Work order:
Copy every record word for word.

Recorded data:
=-=-=

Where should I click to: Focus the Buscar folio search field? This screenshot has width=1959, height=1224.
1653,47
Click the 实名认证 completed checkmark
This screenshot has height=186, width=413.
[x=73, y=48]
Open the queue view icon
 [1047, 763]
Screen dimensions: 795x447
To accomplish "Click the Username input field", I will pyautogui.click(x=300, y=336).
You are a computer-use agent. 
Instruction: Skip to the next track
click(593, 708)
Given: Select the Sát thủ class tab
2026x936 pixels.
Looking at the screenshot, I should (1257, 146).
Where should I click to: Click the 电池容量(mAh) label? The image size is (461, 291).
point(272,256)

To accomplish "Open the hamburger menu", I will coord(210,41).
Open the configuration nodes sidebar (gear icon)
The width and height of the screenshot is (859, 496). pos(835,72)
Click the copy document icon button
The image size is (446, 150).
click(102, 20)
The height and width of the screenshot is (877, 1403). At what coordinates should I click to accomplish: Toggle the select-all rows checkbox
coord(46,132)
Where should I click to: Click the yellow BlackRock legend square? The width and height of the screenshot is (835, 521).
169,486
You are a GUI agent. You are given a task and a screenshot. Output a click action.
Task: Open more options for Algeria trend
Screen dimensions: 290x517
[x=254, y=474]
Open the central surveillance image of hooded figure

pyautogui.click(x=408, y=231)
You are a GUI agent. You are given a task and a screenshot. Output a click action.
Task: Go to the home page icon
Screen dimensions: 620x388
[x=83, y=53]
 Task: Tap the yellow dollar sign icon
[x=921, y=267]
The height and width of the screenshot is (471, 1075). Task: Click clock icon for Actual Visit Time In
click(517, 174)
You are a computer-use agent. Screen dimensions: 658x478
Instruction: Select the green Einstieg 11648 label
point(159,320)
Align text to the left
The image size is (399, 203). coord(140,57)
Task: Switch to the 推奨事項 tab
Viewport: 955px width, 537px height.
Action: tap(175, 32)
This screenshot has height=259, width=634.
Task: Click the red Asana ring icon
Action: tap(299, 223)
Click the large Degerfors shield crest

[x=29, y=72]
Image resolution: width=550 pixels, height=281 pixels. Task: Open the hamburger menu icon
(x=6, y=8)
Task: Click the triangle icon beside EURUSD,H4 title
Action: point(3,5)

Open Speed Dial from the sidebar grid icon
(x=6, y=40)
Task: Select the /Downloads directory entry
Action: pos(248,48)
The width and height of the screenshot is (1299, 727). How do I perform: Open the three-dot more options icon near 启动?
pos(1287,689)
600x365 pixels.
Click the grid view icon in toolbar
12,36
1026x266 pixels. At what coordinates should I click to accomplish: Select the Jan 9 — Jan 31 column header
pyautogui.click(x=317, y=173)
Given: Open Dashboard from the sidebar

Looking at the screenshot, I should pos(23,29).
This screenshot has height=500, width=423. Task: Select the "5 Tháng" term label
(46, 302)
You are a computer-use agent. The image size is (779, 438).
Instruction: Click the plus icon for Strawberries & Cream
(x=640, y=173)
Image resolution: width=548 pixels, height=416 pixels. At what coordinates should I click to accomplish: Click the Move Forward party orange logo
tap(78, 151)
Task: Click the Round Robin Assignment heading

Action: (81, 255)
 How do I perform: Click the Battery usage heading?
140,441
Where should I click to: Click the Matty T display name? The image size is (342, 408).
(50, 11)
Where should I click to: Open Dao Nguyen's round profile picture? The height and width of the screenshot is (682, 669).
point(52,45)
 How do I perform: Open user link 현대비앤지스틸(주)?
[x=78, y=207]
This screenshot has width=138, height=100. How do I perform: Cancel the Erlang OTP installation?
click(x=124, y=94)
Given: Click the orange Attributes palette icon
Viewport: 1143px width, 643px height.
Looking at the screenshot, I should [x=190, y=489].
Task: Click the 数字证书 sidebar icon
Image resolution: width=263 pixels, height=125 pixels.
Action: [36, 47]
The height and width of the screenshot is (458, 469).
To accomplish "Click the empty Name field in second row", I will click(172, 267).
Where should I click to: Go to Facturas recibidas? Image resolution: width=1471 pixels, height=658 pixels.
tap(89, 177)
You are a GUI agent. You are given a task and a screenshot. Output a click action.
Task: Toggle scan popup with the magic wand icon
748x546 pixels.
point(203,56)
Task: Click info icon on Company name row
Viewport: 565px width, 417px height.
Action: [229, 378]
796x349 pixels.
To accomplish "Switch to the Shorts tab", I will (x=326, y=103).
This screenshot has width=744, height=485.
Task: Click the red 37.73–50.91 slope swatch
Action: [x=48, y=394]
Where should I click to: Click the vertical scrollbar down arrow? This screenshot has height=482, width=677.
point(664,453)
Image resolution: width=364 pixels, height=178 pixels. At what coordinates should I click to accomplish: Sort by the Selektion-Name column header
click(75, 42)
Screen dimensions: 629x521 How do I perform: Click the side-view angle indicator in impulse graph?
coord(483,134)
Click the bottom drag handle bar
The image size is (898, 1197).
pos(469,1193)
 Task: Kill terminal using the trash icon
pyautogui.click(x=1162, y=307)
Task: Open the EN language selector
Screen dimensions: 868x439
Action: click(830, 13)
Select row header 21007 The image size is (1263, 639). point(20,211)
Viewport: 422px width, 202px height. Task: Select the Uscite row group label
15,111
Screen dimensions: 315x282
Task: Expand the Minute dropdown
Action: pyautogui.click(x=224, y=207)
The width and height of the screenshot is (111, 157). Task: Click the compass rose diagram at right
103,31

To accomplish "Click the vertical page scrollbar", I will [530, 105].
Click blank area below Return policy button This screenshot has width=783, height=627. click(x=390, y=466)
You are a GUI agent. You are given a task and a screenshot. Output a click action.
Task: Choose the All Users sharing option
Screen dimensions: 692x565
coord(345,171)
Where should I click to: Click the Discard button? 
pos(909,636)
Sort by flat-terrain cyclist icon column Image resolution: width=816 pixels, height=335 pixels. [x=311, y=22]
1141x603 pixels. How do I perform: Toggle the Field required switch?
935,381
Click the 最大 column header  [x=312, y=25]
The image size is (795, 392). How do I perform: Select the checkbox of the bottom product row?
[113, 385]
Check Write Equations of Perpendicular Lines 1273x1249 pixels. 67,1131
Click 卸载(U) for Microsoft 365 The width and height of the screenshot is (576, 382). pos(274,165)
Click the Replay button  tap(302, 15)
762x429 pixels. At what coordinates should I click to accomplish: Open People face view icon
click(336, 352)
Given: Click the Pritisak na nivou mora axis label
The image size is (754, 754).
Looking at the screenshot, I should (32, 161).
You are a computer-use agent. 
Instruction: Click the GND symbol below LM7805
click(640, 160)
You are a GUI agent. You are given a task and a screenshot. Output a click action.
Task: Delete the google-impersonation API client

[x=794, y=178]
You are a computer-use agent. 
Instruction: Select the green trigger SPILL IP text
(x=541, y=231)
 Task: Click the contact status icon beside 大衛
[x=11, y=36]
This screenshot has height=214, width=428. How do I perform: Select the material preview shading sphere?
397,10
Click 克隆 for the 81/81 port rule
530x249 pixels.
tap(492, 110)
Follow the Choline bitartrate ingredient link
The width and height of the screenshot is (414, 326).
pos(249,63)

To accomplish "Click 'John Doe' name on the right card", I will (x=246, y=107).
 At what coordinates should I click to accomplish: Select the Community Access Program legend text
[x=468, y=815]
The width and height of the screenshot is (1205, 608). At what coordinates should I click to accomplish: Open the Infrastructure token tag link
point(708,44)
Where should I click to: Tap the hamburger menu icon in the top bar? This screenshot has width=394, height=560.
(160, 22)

=-=-=

Response:
Where should I click to: Focus the Buscar folio search field? This screenshot has width=1959, height=1224.
1653,47
Click the 实名认证 completed checkmark
This screenshot has height=186, width=413.
[x=73, y=48]
Open the queue view icon
 [1047, 763]
Screen dimensions: 795x447
To accomplish "Click the Username input field", I will pyautogui.click(x=300, y=336).
You are a computer-use agent. 
Instruction: Skip to the next track
click(593, 708)
Given: Select the Sát thủ class tab
2026x936 pixels.
Looking at the screenshot, I should (1257, 146).
Where should I click to: Click the 电池容量(mAh) label? The image size is (461, 291).
point(272,256)

To accomplish "Open the hamburger menu", I will coord(210,41).
Open the configuration nodes sidebar (gear icon)
The width and height of the screenshot is (859, 496). pos(835,72)
Click the copy document icon button
The image size is (446, 150).
click(102, 20)
The height and width of the screenshot is (877, 1403). At what coordinates should I click to accomplish: Toggle the select-all rows checkbox
coord(46,132)
Where should I click to: Click the yellow BlackRock legend square? The width and height of the screenshot is (835, 521).
169,486
You are a GUI agent. You are given a task and a screenshot. Output a click action.
Task: Open more options for Algeria trend
Screen dimensions: 290x517
[x=254, y=474]
Open the central surveillance image of hooded figure

pyautogui.click(x=408, y=231)
You are a GUI agent. You are given a task and a screenshot. Output a click action.
Task: Go to the home page icon
Screen dimensions: 620x388
[x=83, y=53]
 Task: Tap the yellow dollar sign icon
[x=921, y=267]
The height and width of the screenshot is (471, 1075). Task: Click clock icon for Actual Visit Time In
click(517, 174)
You are a computer-use agent. Screen dimensions: 658x478
Instruction: Select the green Einstieg 11648 label
point(159,320)
Align text to the left
The image size is (399, 203). coord(140,57)
Task: Switch to the 推奨事項 tab
Viewport: 955px width, 537px height.
Action: tap(175, 32)
This screenshot has height=259, width=634.
Task: Click the red Asana ring icon
Action: tap(299, 223)
Click the large Degerfors shield crest

[x=29, y=72]
Image resolution: width=550 pixels, height=281 pixels. Task: Open the hamburger menu icon
(x=6, y=8)
Task: Click the triangle icon beside EURUSD,H4 title
Action: point(3,5)

Open Speed Dial from the sidebar grid icon
(x=6, y=40)
Task: Select the /Downloads directory entry
Action: pos(248,48)
The width and height of the screenshot is (1299, 727). How do I perform: Open the three-dot more options icon near 启动?
pos(1287,689)
600x365 pixels.
Click the grid view icon in toolbar
12,36
1026x266 pixels. At what coordinates should I click to accomplish: Select the Jan 9 — Jan 31 column header
pyautogui.click(x=317, y=173)
Given: Open Dashboard from the sidebar

Looking at the screenshot, I should pos(23,29).
This screenshot has height=500, width=423. Task: Select the "5 Tháng" term label
(46, 302)
You are a computer-use agent. The image size is (779, 438).
Instruction: Click the plus icon for Strawberries & Cream
(x=640, y=173)
Image resolution: width=548 pixels, height=416 pixels. At what coordinates should I click to accomplish: Click the Move Forward party orange logo
tap(78, 151)
Task: Click the Round Robin Assignment heading

Action: (81, 255)
 How do I perform: Click the Battery usage heading?
140,441
Where should I click to: Click the Matty T display name? The image size is (342, 408).
(50, 11)
Where should I click to: Open Dao Nguyen's round profile picture? The height and width of the screenshot is (682, 669).
point(52,45)
 How do I perform: Open user link 현대비앤지스틸(주)?
[x=78, y=207]
This screenshot has width=138, height=100. How do I perform: Cancel the Erlang OTP installation?
click(x=124, y=94)
Given: Click the orange Attributes palette icon
Viewport: 1143px width, 643px height.
Looking at the screenshot, I should [x=190, y=489].
Task: Click the 数字证书 sidebar icon
Image resolution: width=263 pixels, height=125 pixels.
Action: [36, 47]
The height and width of the screenshot is (458, 469).
To accomplish "Click the empty Name field in second row", I will click(172, 267).
Where should I click to: Go to Facturas recibidas? Image resolution: width=1471 pixels, height=658 pixels.
tap(89, 177)
You are a GUI agent. You are given a task and a screenshot. Output a click action.
Task: Toggle scan popup with the magic wand icon
748x546 pixels.
point(203,56)
Task: Click info icon on Company name row
Viewport: 565px width, 417px height.
Action: [229, 378]
796x349 pixels.
To accomplish "Switch to the Shorts tab", I will (x=326, y=103).
This screenshot has width=744, height=485.
Task: Click the red 37.73–50.91 slope swatch
Action: [x=48, y=394]
Where should I click to: Click the vertical scrollbar down arrow? This screenshot has height=482, width=677.
point(664,453)
Image resolution: width=364 pixels, height=178 pixels. At what coordinates should I click to accomplish: Sort by the Selektion-Name column header
click(75, 42)
Screen dimensions: 629x521 How do I perform: Click the side-view angle indicator in impulse graph?
coord(483,134)
Click the bottom drag handle bar
The image size is (898, 1197).
pos(469,1193)
 Task: Kill terminal using the trash icon
pyautogui.click(x=1162, y=307)
Task: Open the EN language selector
Screen dimensions: 868x439
Action: click(830, 13)
Select row header 21007 The image size is (1263, 639). point(20,211)
Viewport: 422px width, 202px height. Task: Select the Uscite row group label
15,111
Screen dimensions: 315x282
Task: Expand the Minute dropdown
Action: pyautogui.click(x=224, y=207)
The width and height of the screenshot is (111, 157). Task: Click the compass rose diagram at right
103,31

To accomplish "Click the vertical page scrollbar", I will [530, 105].
Click blank area below Return policy button This screenshot has width=783, height=627. click(x=390, y=466)
You are a GUI agent. You are given a task and a screenshot. Output a click action.
Task: Choose the All Users sharing option
Screen dimensions: 692x565
coord(345,171)
Where should I click to: Click the Discard button? 
pos(909,636)
Sort by flat-terrain cyclist icon column Image resolution: width=816 pixels, height=335 pixels. [x=311, y=22]
1141x603 pixels. How do I perform: Toggle the Field required switch?
935,381
Click the 最大 column header  [x=312, y=25]
The image size is (795, 392). How do I perform: Select the checkbox of the bottom product row?
[113, 385]
Check Write Equations of Perpendicular Lines 1273x1249 pixels. 67,1131
Click 卸载(U) for Microsoft 365 The width and height of the screenshot is (576, 382). pos(274,165)
Click the Replay button  tap(302, 15)
762x429 pixels. At what coordinates should I click to accomplish: Open People face view icon
click(336, 352)
Given: Click the Pritisak na nivou mora axis label
The image size is (754, 754).
Looking at the screenshot, I should (32, 161).
You are a computer-use agent. 
Instruction: Click the GND symbol below LM7805
click(640, 160)
You are a GUI agent. You are given a task and a screenshot. Output a click action.
Task: Delete the google-impersonation API client

[x=794, y=178]
You are a computer-use agent. 
Instruction: Select the green trigger SPILL IP text
(x=541, y=231)
 Task: Click the contact status icon beside 大衛
[x=11, y=36]
This screenshot has height=214, width=428. How do I perform: Select the material preview shading sphere?
397,10
Click 克隆 for the 81/81 port rule
530x249 pixels.
tap(492, 110)
Follow the Choline bitartrate ingredient link
The width and height of the screenshot is (414, 326).
pos(249,63)

To accomplish "Click 'John Doe' name on the right card", I will (x=246, y=107).
 At what coordinates should I click to accomplish: Select the Community Access Program legend text
[x=468, y=815]
The width and height of the screenshot is (1205, 608). At what coordinates should I click to accomplish: Open the Infrastructure token tag link
point(708,44)
Where should I click to: Tap the hamburger menu icon in the top bar? This screenshot has width=394, height=560.
(160, 22)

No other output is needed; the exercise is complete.